### Extrait du texte
M. Mignard, qui avoit choisi le tableau où Raphaël a peint la Vierge tenant le petit Jésus sur son berceau, et autour duquel on voit saint Jean, sainte Élisabeth, saint Joseph et deux anges, dit à la compagnie qu’il apercevoit tant de beautés dans cet ouvrage, qu’il ne savoit sur lesquelles il devoit s’arrêter pour commencer son discours.
Que cependant, comme il ne trouvoit rien de si admirable que la grandeur de l’expression, et que c’est la partie par laquelle on peut dire que Raphaël a particulièrement mérité le nom de divin, il se sentoit engagé à considérer d’abord de quelle sorte ce grand peintre a imprimé sur chacune de ses figures des caractères si conformes à ce qu’elles représentent, et si proportionnés à la sainteté de son sujet.
Il montra donc combien il paroît de modestie et de respect sur le visage, et dans la contenance de la Vierge, il fit remarquer l’amour de cette mère pour son enfant, et la tendresse de l’enfant pour sa mère. La vénération de sainte Elisabeth, et la profonde humilité du petit saint Jean. L’attitude reposée de saint Joseph, et la joie accompagnée d’admiration si bien exprimée sur les visages des deux Anges.
Il dit que dans ce tableau on voyoit la netteté d’esprit et le grand jugement de Raphaël, considérant de quelle manière il s’est conduit dans ce travail, et le choix qu’il a fait de tout ce qu’il y a de plus beau pour en composer ses figures.
Que s’il a pris tant de soin à leur donner de la vie par de fortes expressions, il n’a pas négligé les autres choses nécessaires à l’entière perfection d’un ouvrage. L’on voit par la beauté de son ordonnance, comme sa première intention a été de les placer selon leur dignité, ayant mis le petit Jésus au milieu, et la Vierge dans la seconde place.
Il observa qu’encore que ces figures soient toutes attentives à un seul sujet et attachées à regarder le petit Jésus, il n’y en a point néanmoins dont les visages ne soient vus avantageusement, et dont toutes les parties ne soient disposées d’une manière très agréable.

Enregistrements conservés

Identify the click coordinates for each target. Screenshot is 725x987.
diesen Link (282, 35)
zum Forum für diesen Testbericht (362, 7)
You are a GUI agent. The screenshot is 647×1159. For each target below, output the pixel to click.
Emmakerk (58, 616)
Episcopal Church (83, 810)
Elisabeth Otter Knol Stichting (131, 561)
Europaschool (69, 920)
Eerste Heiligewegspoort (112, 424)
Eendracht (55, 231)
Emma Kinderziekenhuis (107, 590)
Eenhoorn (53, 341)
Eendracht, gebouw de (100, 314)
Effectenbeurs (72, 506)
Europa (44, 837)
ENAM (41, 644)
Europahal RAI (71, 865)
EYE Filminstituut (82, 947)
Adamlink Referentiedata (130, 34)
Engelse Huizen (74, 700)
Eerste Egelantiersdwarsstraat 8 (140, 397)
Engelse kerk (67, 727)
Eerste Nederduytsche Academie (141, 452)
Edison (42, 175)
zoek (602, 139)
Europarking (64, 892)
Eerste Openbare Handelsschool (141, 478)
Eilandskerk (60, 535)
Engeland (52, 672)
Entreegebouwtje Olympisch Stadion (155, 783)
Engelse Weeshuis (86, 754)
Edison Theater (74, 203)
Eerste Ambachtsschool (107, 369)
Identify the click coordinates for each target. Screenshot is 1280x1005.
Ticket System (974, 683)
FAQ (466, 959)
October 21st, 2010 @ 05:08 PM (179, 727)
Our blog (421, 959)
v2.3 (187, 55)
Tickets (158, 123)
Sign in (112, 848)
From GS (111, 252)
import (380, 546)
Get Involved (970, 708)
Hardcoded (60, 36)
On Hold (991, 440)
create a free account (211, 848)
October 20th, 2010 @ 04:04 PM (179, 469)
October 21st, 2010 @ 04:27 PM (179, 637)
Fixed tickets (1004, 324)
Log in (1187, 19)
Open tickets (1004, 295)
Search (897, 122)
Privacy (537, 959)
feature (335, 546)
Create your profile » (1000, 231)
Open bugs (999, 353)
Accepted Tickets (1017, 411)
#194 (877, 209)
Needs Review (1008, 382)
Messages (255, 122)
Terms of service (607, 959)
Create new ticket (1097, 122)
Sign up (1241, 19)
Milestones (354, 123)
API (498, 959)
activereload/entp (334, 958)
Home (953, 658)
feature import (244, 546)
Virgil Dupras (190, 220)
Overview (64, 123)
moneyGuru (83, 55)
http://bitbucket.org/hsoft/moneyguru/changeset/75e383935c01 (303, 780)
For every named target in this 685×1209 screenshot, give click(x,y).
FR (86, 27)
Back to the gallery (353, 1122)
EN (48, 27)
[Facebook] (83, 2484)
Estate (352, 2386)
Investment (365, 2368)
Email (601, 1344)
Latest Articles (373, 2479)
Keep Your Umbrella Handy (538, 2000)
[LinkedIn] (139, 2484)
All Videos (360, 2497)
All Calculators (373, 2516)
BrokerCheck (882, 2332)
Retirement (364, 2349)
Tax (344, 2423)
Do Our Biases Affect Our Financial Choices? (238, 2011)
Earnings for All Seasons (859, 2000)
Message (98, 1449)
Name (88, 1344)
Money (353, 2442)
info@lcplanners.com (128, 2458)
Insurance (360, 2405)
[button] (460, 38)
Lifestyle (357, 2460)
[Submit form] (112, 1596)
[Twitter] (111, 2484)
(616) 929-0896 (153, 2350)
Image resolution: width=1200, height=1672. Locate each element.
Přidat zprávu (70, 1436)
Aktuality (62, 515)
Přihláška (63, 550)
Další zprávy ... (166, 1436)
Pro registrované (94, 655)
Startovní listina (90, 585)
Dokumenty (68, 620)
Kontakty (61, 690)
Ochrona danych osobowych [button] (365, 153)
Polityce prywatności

### Consigne
Dans le passage sur le tableau de Raphaël, relevez s'il vous plaît toutes les figures peintes dans ce tableau. Les enregistrements n'ont aucun rôle ici.

### Réponse complète
- la Vierge
- le petit Jésus
- saint Jean
- sainte Élisabeth
- saint Joseph
- deux anges